The olive tree in greece and the mediterranean
February 16, 2018

Olive oil contains high levels of monounsaturated fatty acids (MUFA) along with a plethora of bioactive ingredients. Out of these, phenolic ingredients are the most extensively studied. As far as the benefits of MUFA in human health are concerned, the American Federation of Foods and Beverages licensed, for the first time in 2004, quality health claims concerning the protection offered by the MUFA of the olive oil against cardiovascular diseases. In total, the benefits of olive oil’s fatty acids were summarized in the first International Conference about Olive Oil and health in 2005.

But olive oil is more than a rich source of monounsaturated fatty acids. Its phenolic ingredients have been proven to have anti-inflammatory and chemo-protective attributes. Olive oil’s oleocanthal, has been found to have a similar effect with the anti-inflammatory drug ibunoprofene. No study, in which the role of olive oil’s phenolic ingredients has been examined, has ever shown any cell toxicity.

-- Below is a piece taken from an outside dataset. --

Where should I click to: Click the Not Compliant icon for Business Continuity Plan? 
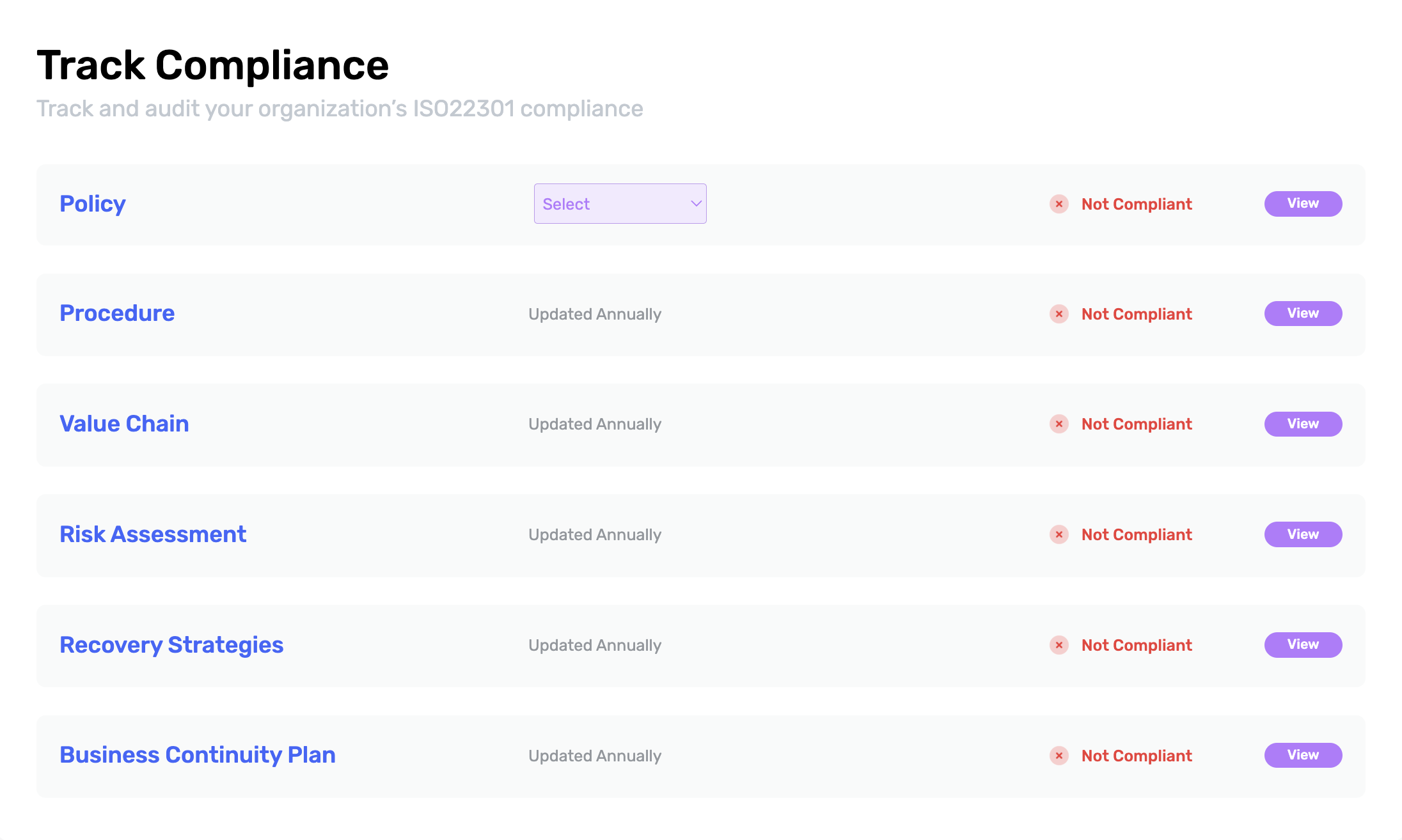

In 2006, the European study EUROLIVE (The effect of olive oil consumption on oxidative damage in European populations) presented well-documented proof of the protective role of olive oil’s phenolic ingredients. Experiments concerning this study were carried out in 200 healthy volunteers from all over Europe and indicated protection against acidic stress, after a daily consumption of 25 ml olive oil, rich in phenolic ingredients (virgin olive oil). More specifically, an increase in HDL has been observed, alongside with reduced indicators of lipidic oxidative stress after a three-month consumption of virgin olive oil. Moreover, the same study showed a 13% reduction in the indicators of DNA oxidization, which is a percentage comparable to the amounts observed after the quitting of smoking.